Moreover, Spearman correlation analyses demonstrated significant positive correlations between the expression of both miRNAs and serum cardiac injury biomarkers, including TnT, TnI, NT-proBNP, and CK-MB (Figure 5C). These results suggest that circulating exosomal miR-550a-5p and miR-665 not only serve as potential diagnostic biomarkers for microvascular dysfunction, but also reflect the severity of myocardial injury in diabetic patients.

3.5 Functional role of miR-550a-5p in endothelial cells

To further validate the role of miR-550a-5p in endothelial dysfunction, human cardiac microvascular endothelial cells (HCMECs) were cultured under normal glucose (NG) and high glucose (HG) conditions. qRT-PCR confirmed that miR-550a-5p expression was significantly upregulated in HG-treated HCMECs compared with NG controls (Figure 6A). Transfection with a miR-550a-5p inhibitor effectively suppressed its expression (Figures 6B,C).

Figure 6
Bar graphs and microscopic images display the effects of miR-550a-5p inhibitor on cell expression, migration, and viability under normal glucose (NG) and high glucose (HG) conditions. Panels A and B show relative expression levels of hsa-miR-550a-5p. Panel C presents expression in HG with inhibitors, while D illustrates cell viability percentage. Panel E includes cell migration images with a bar graph of migrated cells’ numbers. Panel F shows images and bar graph for tubular structures' formation under different conditions. Panel G displays Western blots and a graph indicating protein expression levels of eNOS and p-eNOS.
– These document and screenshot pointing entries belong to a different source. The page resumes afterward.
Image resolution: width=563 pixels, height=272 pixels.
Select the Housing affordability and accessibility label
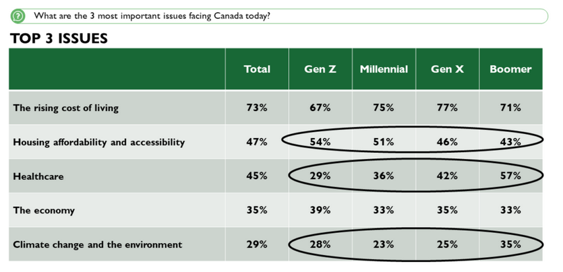click(98, 142)
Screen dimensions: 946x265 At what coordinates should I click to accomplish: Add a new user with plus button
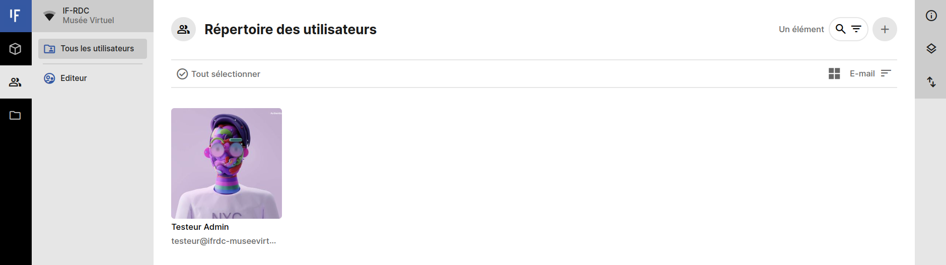[x=885, y=29]
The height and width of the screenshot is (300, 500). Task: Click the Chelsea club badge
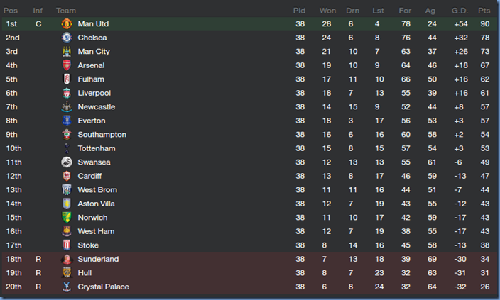(x=67, y=38)
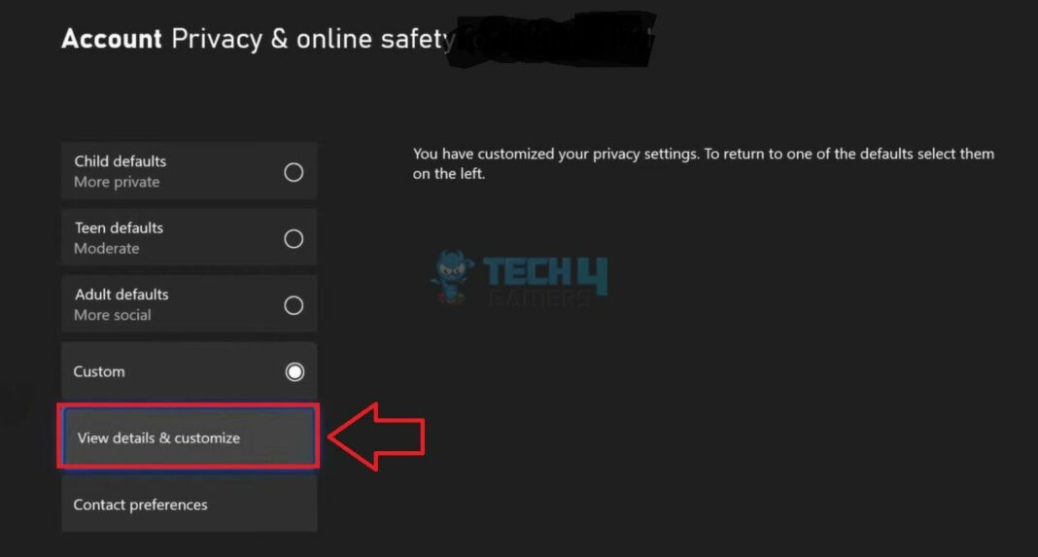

Figure 6. miR-550a-5p is upregulated in HG-treated HCMECs and promotes endothelial dysfunction. (A) qRT-PCR analysis of miR-550a-5p expression in NG vs. HG groups. (B,C) Verification of miR-550a-5p knockdown by inhibitor transfection in HG-treated HCMECs. (D) CCK-8 assay showing decreased cell viability in HG-treated cells, rescued by miR-550a-5p inhibition. (E) Transwell migration assay results scale bar = 50 µm. (F) Tube formation assay results scale bar = 100 µm. (G) Western blot analysis of eNOS and p-eNOS levels; bar graph shows p-eNOS/eNOS ratio. Data are presented as mean ± SD from three independent experiments (n = 3). ***P < 0.001 vs. NG; ###P < 0.001 vs. HG.
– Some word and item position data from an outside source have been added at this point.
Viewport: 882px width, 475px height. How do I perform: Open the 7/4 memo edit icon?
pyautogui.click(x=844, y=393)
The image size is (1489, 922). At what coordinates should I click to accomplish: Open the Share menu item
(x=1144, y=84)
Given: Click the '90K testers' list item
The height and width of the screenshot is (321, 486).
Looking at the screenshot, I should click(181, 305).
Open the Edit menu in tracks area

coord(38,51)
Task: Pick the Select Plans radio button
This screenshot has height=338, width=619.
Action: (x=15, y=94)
Functionally, HG exposure markedly reduced HCMEC viability, migratory capacity, and tube formation ability, as assessed by CCK-8 assay, Transwell migration, and Matrigel tube formation assays, respectively. Inhibition of miR-550a-5p significantly alleviated these impairments (Figures 6D–F). Consistently, Western blot analysis showed that HG treatment led to a decrease in the ratio of phosphorylated eNOS to total eNOS (p-eNOS/eNOS), which was partially restored by miR-550a-5p inhibition (Figure 6G). These findings indicate that miR-550a-5p contributes to HG-induced endothelial dysfunction by impairing NO bioavailability and angiogenic capacity.
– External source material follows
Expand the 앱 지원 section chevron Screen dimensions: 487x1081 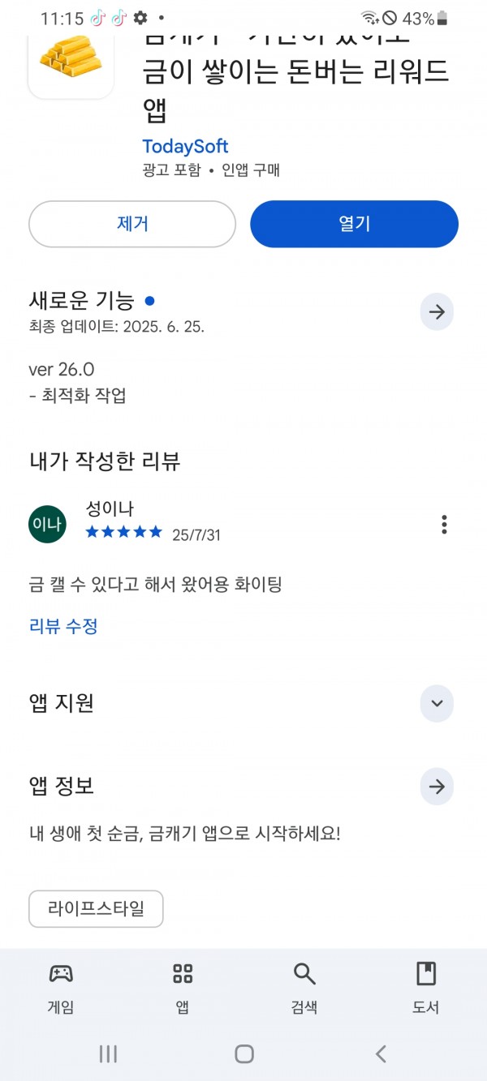tap(437, 703)
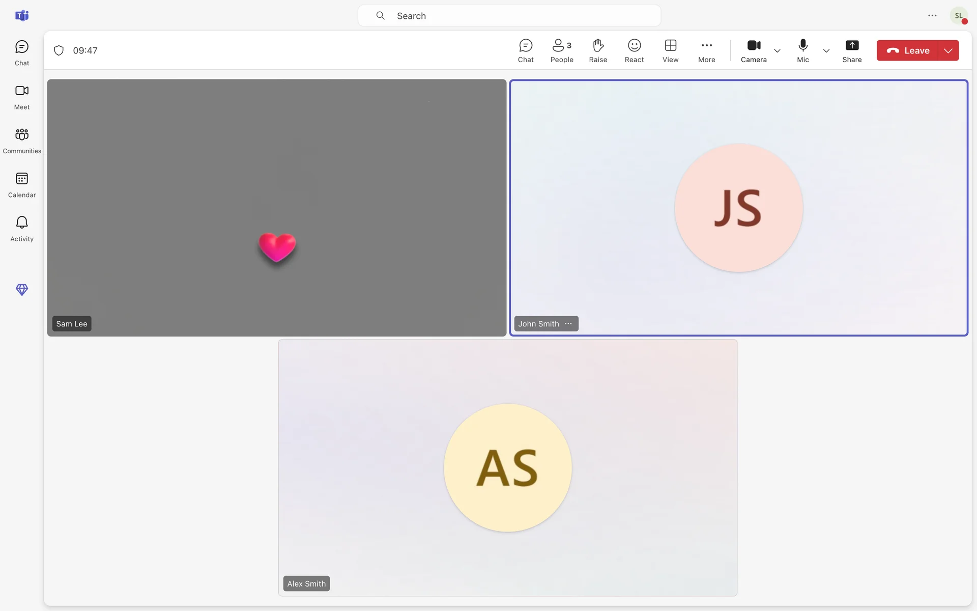
Task: Select Alex Smith's video tile
Action: coord(507,467)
Given the enrichment analysis implicating the Hippo signaling pathway, we next examined its activation status. HG stimulation resulted in the upregulation of MST1 and LATS1, accompanied by increased phosphorylation of LATS1 and YAP, indicative of Hippo pathway activation (Figure 7). Importantly, miR-550a-5p inhibition significantly attenuated these changes, suggesting that miR-550a-5p is functionally associated with activation of Hippo signaling and endothelial dysfunction under high-glucose conditions.

Figure 7
Western blot and bar graph displaying protein expression levels for MST1, LATS1, p-LATS1, YAP, and p-YAP under different conditions: NG, HG, HG+NC inhibitor, HG+miR-550a-5p inhibitor. The blot shows bands at specified kDa, and the graph illustrates relative expression levels with colored bars corresponding to each condition. Significant differences are marked with asterisks and hashtags.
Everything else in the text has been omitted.